• _Work to complete_
Exact reproduction of all the data is needed.

• _Working data_
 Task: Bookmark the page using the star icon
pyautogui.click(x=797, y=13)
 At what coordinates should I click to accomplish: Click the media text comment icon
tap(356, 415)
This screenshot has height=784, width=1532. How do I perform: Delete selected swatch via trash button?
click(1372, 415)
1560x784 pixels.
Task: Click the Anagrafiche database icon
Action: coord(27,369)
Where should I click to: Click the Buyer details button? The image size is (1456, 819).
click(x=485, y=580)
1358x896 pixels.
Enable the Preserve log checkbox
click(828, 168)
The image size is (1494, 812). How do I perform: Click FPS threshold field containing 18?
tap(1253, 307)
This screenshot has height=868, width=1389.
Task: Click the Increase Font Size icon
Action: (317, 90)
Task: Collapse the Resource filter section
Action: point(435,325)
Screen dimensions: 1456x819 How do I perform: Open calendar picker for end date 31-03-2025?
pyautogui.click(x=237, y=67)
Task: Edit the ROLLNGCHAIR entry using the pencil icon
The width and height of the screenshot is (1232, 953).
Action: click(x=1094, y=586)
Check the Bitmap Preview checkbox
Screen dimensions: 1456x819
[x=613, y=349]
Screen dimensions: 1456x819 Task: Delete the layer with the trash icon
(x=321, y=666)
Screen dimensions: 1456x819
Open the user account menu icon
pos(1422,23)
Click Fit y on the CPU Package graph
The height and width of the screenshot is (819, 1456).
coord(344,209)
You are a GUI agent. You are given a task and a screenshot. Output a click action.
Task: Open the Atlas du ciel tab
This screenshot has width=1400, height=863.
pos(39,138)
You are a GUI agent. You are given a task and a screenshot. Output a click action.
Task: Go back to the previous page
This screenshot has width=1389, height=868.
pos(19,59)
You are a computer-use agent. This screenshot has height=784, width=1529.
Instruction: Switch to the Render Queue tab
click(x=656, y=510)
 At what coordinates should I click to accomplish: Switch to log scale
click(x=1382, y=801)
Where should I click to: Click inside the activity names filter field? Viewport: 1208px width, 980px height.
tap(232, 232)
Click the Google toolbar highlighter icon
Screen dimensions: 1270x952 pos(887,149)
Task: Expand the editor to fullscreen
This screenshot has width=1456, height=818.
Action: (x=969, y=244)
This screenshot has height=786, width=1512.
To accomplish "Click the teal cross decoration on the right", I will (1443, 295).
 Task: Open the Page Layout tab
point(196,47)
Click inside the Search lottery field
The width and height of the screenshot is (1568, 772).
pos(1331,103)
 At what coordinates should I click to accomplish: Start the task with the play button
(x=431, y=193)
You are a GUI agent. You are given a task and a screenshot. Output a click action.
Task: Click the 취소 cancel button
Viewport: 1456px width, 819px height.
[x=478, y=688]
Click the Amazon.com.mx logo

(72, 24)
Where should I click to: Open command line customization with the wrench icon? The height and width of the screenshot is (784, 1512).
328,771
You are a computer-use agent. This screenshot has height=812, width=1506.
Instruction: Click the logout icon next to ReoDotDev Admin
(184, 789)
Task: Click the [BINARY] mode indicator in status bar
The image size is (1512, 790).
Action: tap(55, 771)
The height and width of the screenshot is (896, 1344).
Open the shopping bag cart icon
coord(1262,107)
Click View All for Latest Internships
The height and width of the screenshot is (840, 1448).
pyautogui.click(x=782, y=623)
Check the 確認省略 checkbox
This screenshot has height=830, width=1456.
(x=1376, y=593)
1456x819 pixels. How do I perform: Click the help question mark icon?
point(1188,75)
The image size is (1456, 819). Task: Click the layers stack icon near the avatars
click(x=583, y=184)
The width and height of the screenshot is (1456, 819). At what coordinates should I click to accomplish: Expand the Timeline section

• _Answer to this task_
 Task: Bookmark the page using the star icon
pyautogui.click(x=797, y=13)
 At what coordinates should I click to accomplish: Click the media text comment icon
tap(356, 415)
This screenshot has height=784, width=1532. How do I perform: Delete selected swatch via trash button?
click(1372, 415)
1560x784 pixels.
Task: Click the Anagrafiche database icon
Action: coord(27,369)
Where should I click to: Click the Buyer details button? The image size is (1456, 819).
click(x=485, y=580)
1358x896 pixels.
Enable the Preserve log checkbox
click(828, 168)
The image size is (1494, 812). How do I perform: Click FPS threshold field containing 18?
tap(1253, 307)
This screenshot has height=868, width=1389.
Task: Click the Increase Font Size icon
Action: (317, 90)
Task: Collapse the Resource filter section
Action: point(435,325)
Screen dimensions: 1456x819 How do I perform: Open calendar picker for end date 31-03-2025?
pyautogui.click(x=237, y=67)
Task: Edit the ROLLNGCHAIR entry using the pencil icon
The width and height of the screenshot is (1232, 953).
Action: click(x=1094, y=586)
Check the Bitmap Preview checkbox
Screen dimensions: 1456x819
[x=613, y=349]
Screen dimensions: 1456x819 Task: Delete the layer with the trash icon
(x=321, y=666)
Screen dimensions: 1456x819
Open the user account menu icon
pos(1422,23)
Click Fit y on the CPU Package graph
The height and width of the screenshot is (819, 1456).
coord(344,209)
You are a GUI agent. You are given a task and a screenshot. Output a click action.
Task: Open the Atlas du ciel tab
This screenshot has width=1400, height=863.
pos(39,138)
You are a GUI agent. You are given a task and a screenshot. Output a click action.
Task: Go back to the previous page
This screenshot has width=1389, height=868.
pos(19,59)
You are a computer-use agent. This screenshot has height=784, width=1529.
Instruction: Switch to the Render Queue tab
click(x=656, y=510)
 At what coordinates should I click to accomplish: Switch to log scale
click(x=1382, y=801)
Where should I click to: Click inside the activity names filter field? Viewport: 1208px width, 980px height.
tap(232, 232)
Click the Google toolbar highlighter icon
Screen dimensions: 1270x952 pos(887,149)
Task: Expand the editor to fullscreen
This screenshot has width=1456, height=818.
Action: (x=969, y=244)
This screenshot has height=786, width=1512.
To accomplish "Click the teal cross decoration on the right", I will (1443, 295).
 Task: Open the Page Layout tab
point(196,47)
Click inside the Search lottery field
The width and height of the screenshot is (1568, 772).
pos(1331,103)
 At what coordinates should I click to accomplish: Start the task with the play button
(x=431, y=193)
You are a GUI agent. You are given a task and a screenshot. Output a click action.
Task: Click the 취소 cancel button
Viewport: 1456px width, 819px height.
[x=478, y=688]
Click the Amazon.com.mx logo

(72, 24)
Where should I click to: Open command line customization with the wrench icon? The height and width of the screenshot is (784, 1512).
328,771
You are a computer-use agent. This screenshot has height=812, width=1506.
Instruction: Click the logout icon next to ReoDotDev Admin
(184, 789)
Task: Click the [BINARY] mode indicator in status bar
The image size is (1512, 790).
Action: tap(55, 771)
The height and width of the screenshot is (896, 1344).
Open the shopping bag cart icon
coord(1262,107)
Click View All for Latest Internships
The height and width of the screenshot is (840, 1448).
pyautogui.click(x=782, y=623)
Check the 確認省略 checkbox
This screenshot has height=830, width=1456.
(x=1376, y=593)
1456x819 pixels. How do I perform: Click the help question mark icon?
point(1188,75)
The image size is (1456, 819). Task: Click the layers stack icon near the avatars
click(x=583, y=184)
The width and height of the screenshot is (1456, 819). At what coordinates should I click to accomplish: Expand the Timeline section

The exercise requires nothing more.